Diante desse cenário, é importante ressaltar os motivos que fazem com que a ansiedade se torne tão recorrente nos dias atuais, como os novos padrões vigentes e a pressão exercida pela comunidade, por exemplo. “Modernidade Líquida” foi o termo utilizado pelo filósofo Zygmunt Bauman para descrever a sociedade contemporânea, caracterizada por sua fluidez e mutabilidade. Uma das consequências desse modelo seria a efemeridade das relações interpessoais, o que provoca um aumento em distúrbios relacionados à ansiedade, visto que nada é feito para durar. Outrossim, o padrão estabelecido pela indústria de massa impõe modos de pensar e agir específicos e, para o grupo que não se encaixa em tais modelos, o sentimento de não pertencimento pode acarretar em doenças mentais, agravando o problema.
Por conseguinte, ainda convém lembrar as adversidades encontradas no combate à doença, como o tabu estabelecido pela população acerca do tema, o que impede muitas pessoas de buscarem ajuda. Segundo Arthur Schopenhauer, os limites do campo de visão de uma pessoa determinam seu entendimento acerca do mundo. Dessa forma, a ausência de debates cria “muros”, os quais impossibilitam ao grupo necessitado reconhecer a existência da problemática e, consequentemente, procurar amparo. De acordo com a Organização Mundial de Saúde, 33% da população mundial sofre de ansiedade, o que revela a gravidade do empecilho e a necessidade de se encontrar uma solução eficaz para reduzir tais números.

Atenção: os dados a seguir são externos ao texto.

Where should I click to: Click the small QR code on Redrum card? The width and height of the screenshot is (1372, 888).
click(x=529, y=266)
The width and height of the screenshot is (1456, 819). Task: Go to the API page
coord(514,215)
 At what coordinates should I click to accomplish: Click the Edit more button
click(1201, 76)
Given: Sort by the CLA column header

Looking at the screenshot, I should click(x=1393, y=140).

É perceptível, dessa maneira, como a ansiedade é um entrave para a contemporaneidade, visto que afeta milhões de pessoas em todo o mundo. Assim, é imprescindível que as escolas ensinem sobre o assunto por meio de aulas direcionadas, em que profissionais qualificados possam tirar as dúvidas dos alunos, a fim de retirar o tabu estabelecido sobre o tema. Ademais, é necessário que a mídia, como formadora de opinião, aborde o tema por meio de novelas e propagandas, para que mais pessoas tenham conhecimento acerca do assunto. Desse modo, será possível atenuar o problema, a fim de garantir que mais pessoas possam receber o apoio necessário.